(Text and element pointing data)
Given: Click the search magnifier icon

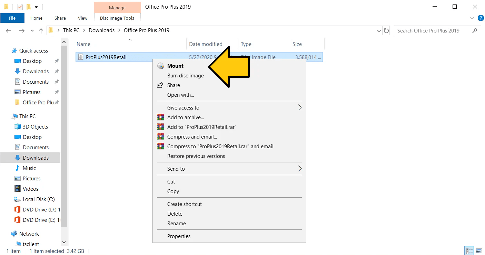Looking at the screenshot, I should coord(475,30).
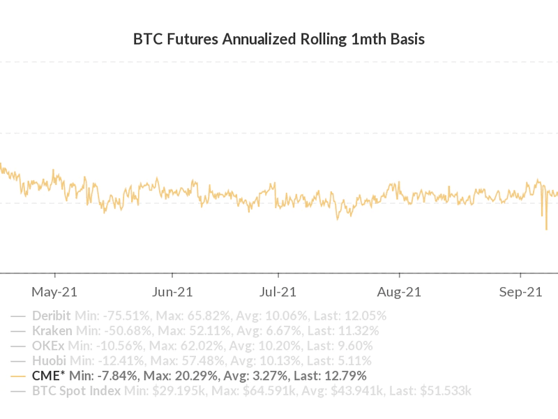Click the Sep-21 x-axis label
The image size is (558, 419).
tap(521, 291)
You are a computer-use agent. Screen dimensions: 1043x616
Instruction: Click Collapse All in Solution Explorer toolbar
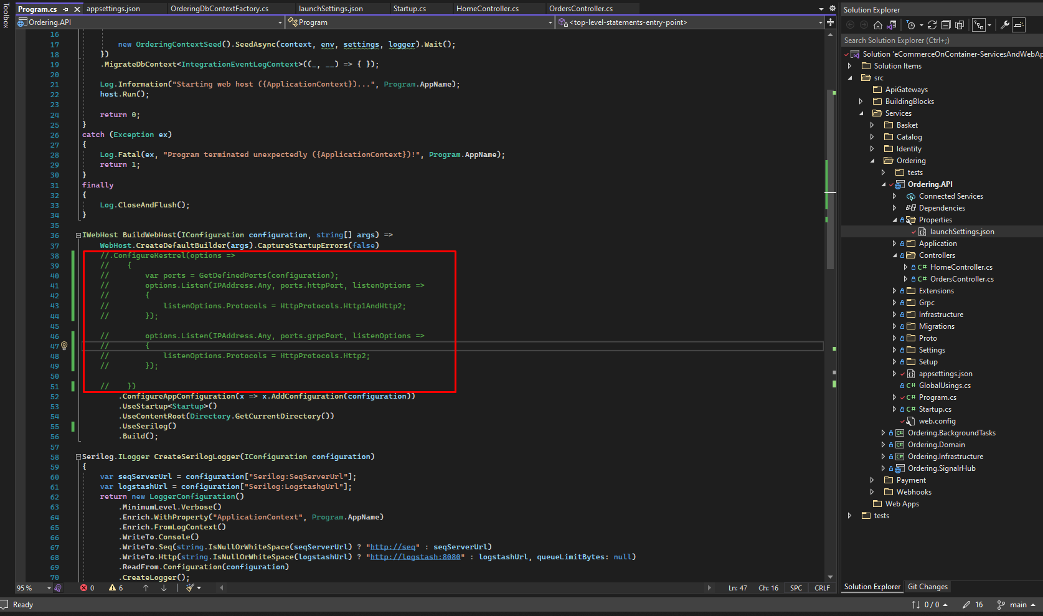(x=946, y=26)
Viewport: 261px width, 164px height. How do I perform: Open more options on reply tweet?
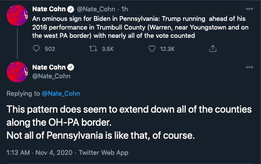pos(249,67)
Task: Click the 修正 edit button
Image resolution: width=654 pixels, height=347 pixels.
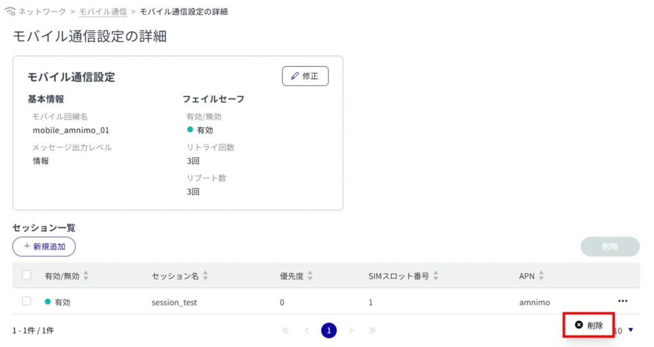Action: 305,76
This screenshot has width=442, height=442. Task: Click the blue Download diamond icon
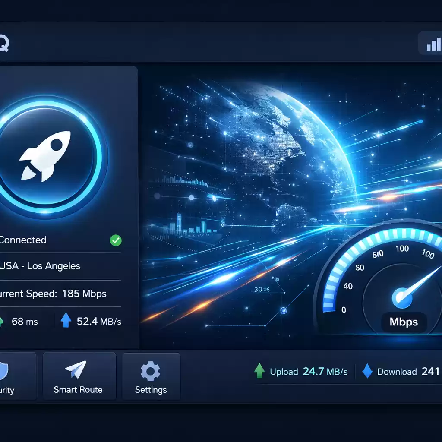tap(367, 371)
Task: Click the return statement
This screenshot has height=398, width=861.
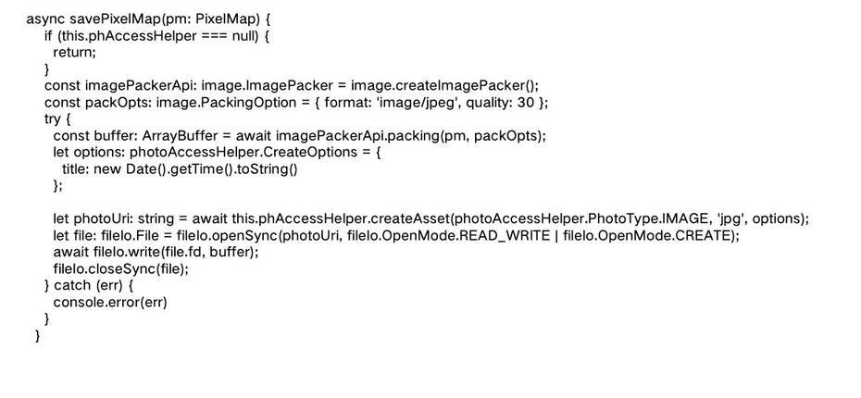Action: point(74,53)
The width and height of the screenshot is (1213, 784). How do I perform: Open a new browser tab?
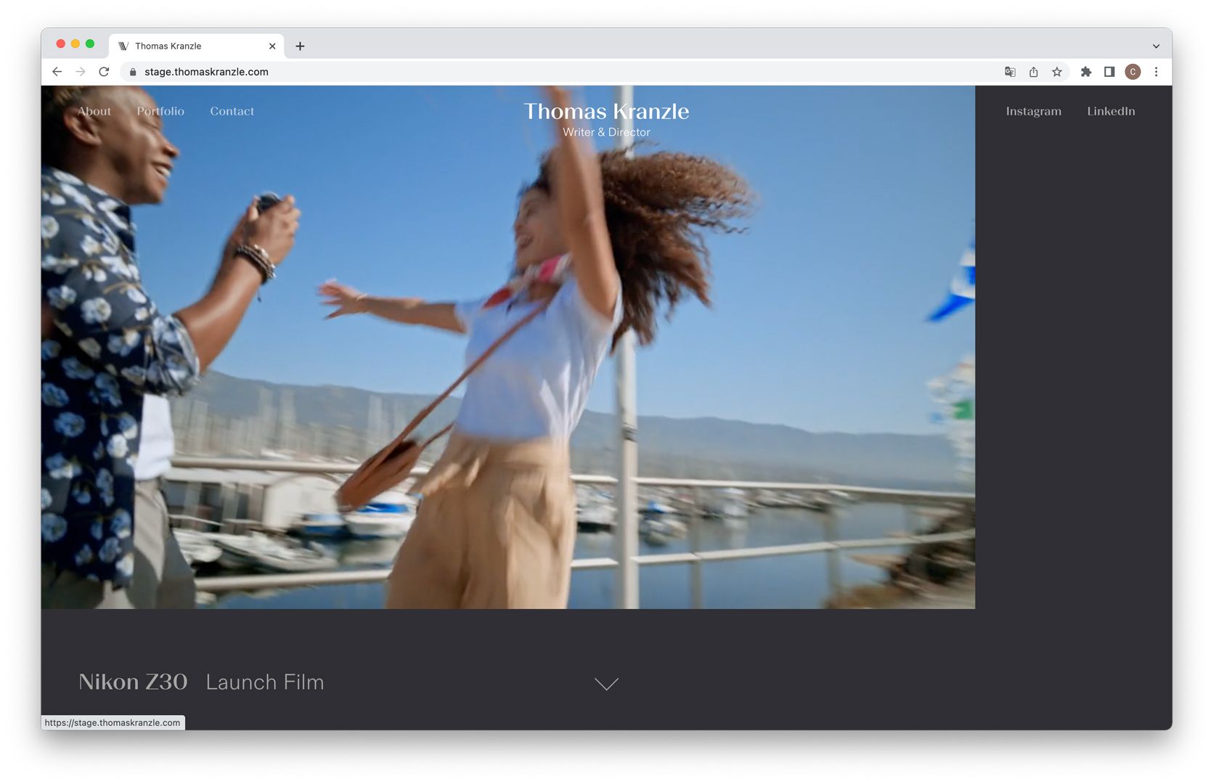point(300,46)
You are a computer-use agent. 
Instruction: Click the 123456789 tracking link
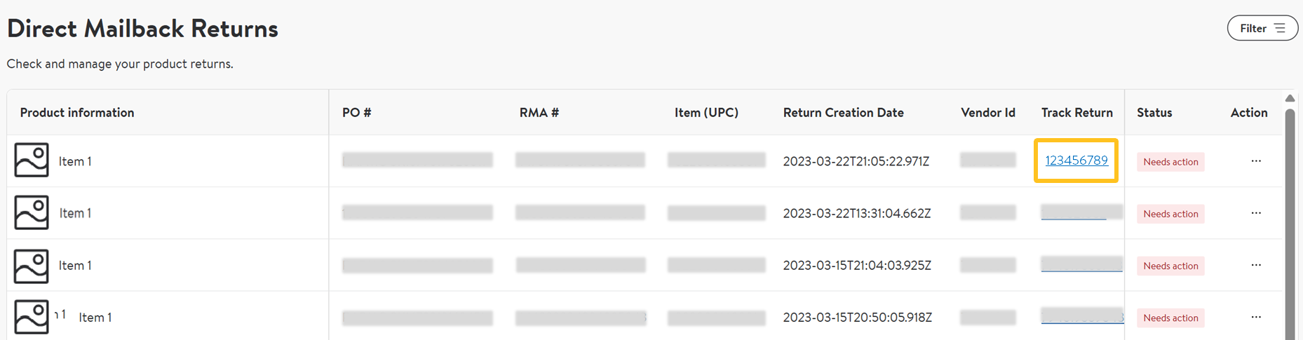point(1076,161)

:: GOAL ::
Reproduce all of the data above verbatim, omitting the pictures from your answer.

:: IN RESPONSE ::
Given: Click the search magnifier icon

Looking at the screenshot, I should coord(475,30).
Click the Sep-21 x-axis label
The image size is (558, 419).
tap(521, 291)
You are a computer-use agent. Screen dimensions: 1043x616
Instruction: Click Collapse All in Solution Explorer toolbar
(x=946, y=26)
Viewport: 261px width, 164px height. How do I perform: Open more options on reply tweet?
pos(249,67)
Task: Click the 修正 edit button
Image resolution: width=654 pixels, height=347 pixels.
Action: 305,76
This screenshot has width=442, height=442. Task: Click the blue Download diamond icon
tap(367, 371)
Task: Click the return statement
This screenshot has height=398, width=861.
Action: point(74,53)
The width and height of the screenshot is (1213, 784). How do I perform: Open a new browser tab?
point(300,46)
You are a computer-use agent. 
Instruction: Click the 123456789 tracking link
point(1076,161)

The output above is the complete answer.